Age Without Limits was one of two textbooks for The Art and Science of Teaching Chair Yoga – Age to Wellness.
Last October, I attended a yoga workshop entitled, “The Art and Science of Chair Yoga – Age to Wellness” tailored for teaching yoga to adults ages 50 – 100. I met two vibrant and inspirational women, (Janet Rae Humphrey, E-RYT and Amy Kraft, E-RYT) passionate about giving senior students wellness through yoga. I had the opportunity to observe them both teaching women and men in their sixties through nineties.
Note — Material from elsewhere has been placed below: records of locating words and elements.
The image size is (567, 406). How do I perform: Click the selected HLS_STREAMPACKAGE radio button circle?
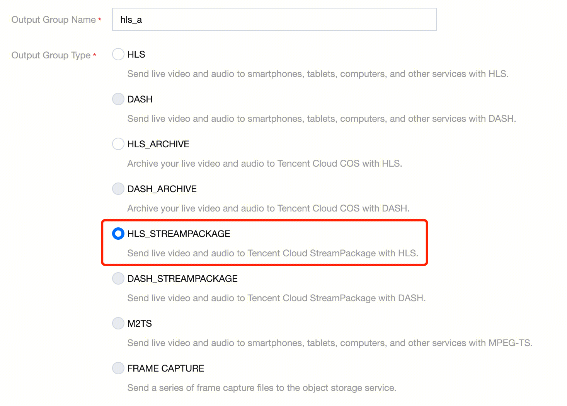118,234
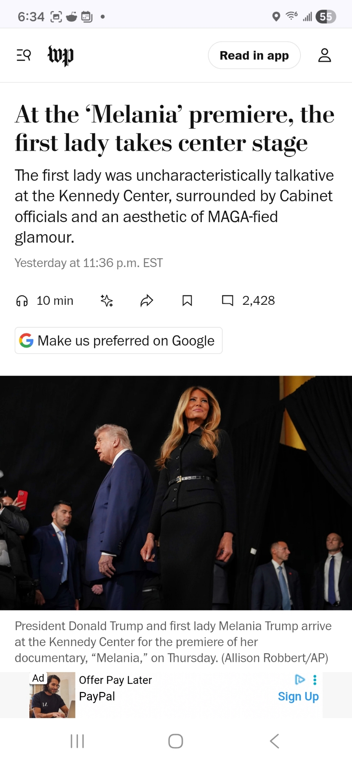This screenshot has height=762, width=352.
Task: Go back with Android back arrow
Action: [274, 741]
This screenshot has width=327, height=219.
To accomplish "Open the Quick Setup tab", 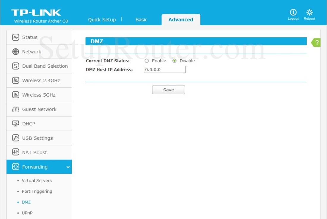I will pyautogui.click(x=102, y=19).
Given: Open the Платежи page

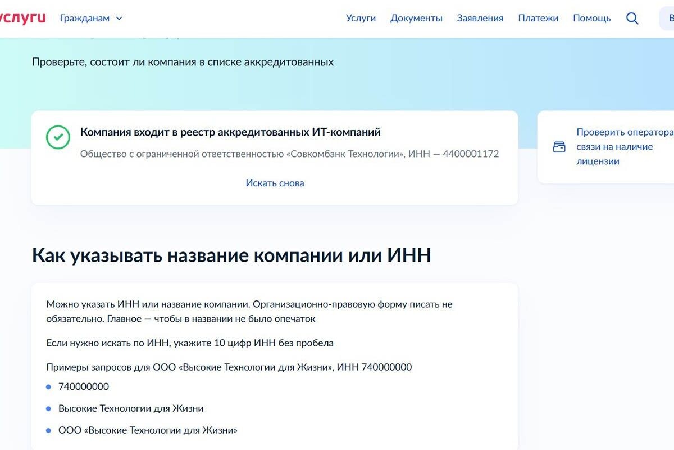Looking at the screenshot, I should (538, 17).
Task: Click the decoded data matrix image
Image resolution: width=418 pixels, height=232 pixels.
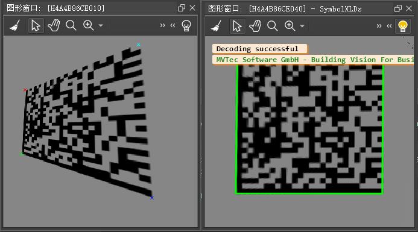Action: [x=309, y=129]
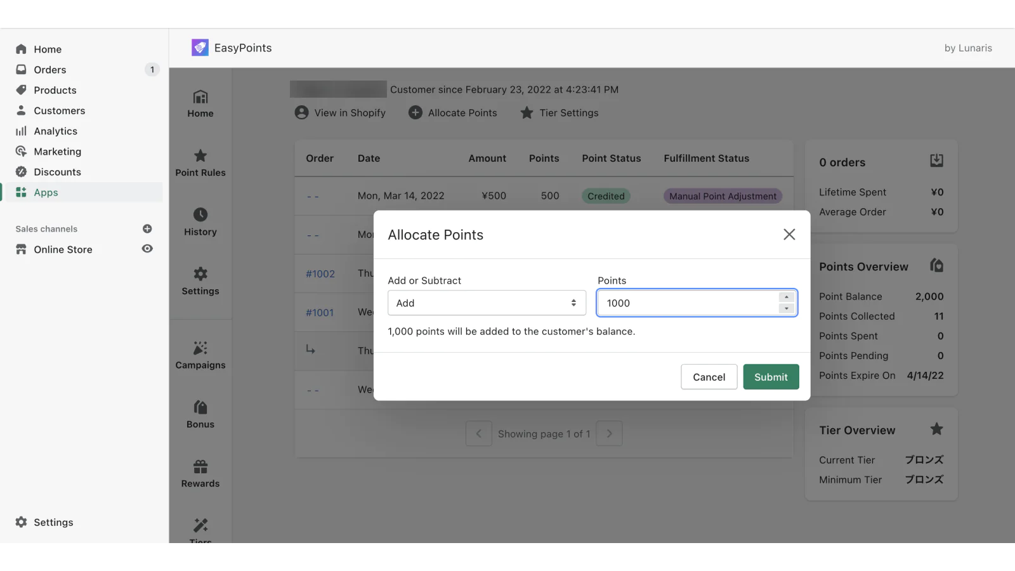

One class in particular was a revelation; the ladies began the class in chairs, but progressed to powerful flowing standing poses. Their stamina was revelatory. Their joy was palpable. There was a sense of camaraderie and playfulness, manifested by joking and easy laughter. Teacher and students moved with graceful precision and focus. Each glowing face was more proud and beautiful than the next.
After class, the students shared how long they had been doing yoga and how it helped them. They reported improved balance, flexibility, and strength. They found pain relief for various chronic conditions such as arthritis. They also talked about coming to class to be with friends to have fun. Finally, each person thanked the teacher for her respectful guidance and compassion.
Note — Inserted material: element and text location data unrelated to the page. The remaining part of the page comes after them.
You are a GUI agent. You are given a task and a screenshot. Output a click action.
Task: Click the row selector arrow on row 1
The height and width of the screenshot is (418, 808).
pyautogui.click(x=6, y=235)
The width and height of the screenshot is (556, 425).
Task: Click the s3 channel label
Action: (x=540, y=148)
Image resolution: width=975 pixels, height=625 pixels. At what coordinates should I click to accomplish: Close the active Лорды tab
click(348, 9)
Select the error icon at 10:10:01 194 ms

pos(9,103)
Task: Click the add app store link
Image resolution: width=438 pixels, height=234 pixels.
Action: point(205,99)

I was profoundly moved and inspired by teacher and students. As a yogini dedicated to teaching baby boomers and beyond, the workshop further reinforced for me the numerous benefits of yoga to our growing aging population. Yoga is a safe way to stay healthy because the practice can be adapted to meet the physical demands of aging. Yoga also alleviates mental and emotional stress; the yoga practitioner is more capable of coping with change, such as loss and loneliness, more commonplace as the years progress. Yoga teachers can offer gentle adjustments in class to offer both physical support in poses and emotional support through touch to connect to the student.
But most of all, I witnessed determined women who are comfortable in their bodies. They embody wisdom and prove that growing older can be approached with acceptance and dignity. One student, who had never been physical and as just started yoga, proved it is never too late to start practicing to choose health. A young friend once told me he saw death when he was around seniors; I see life.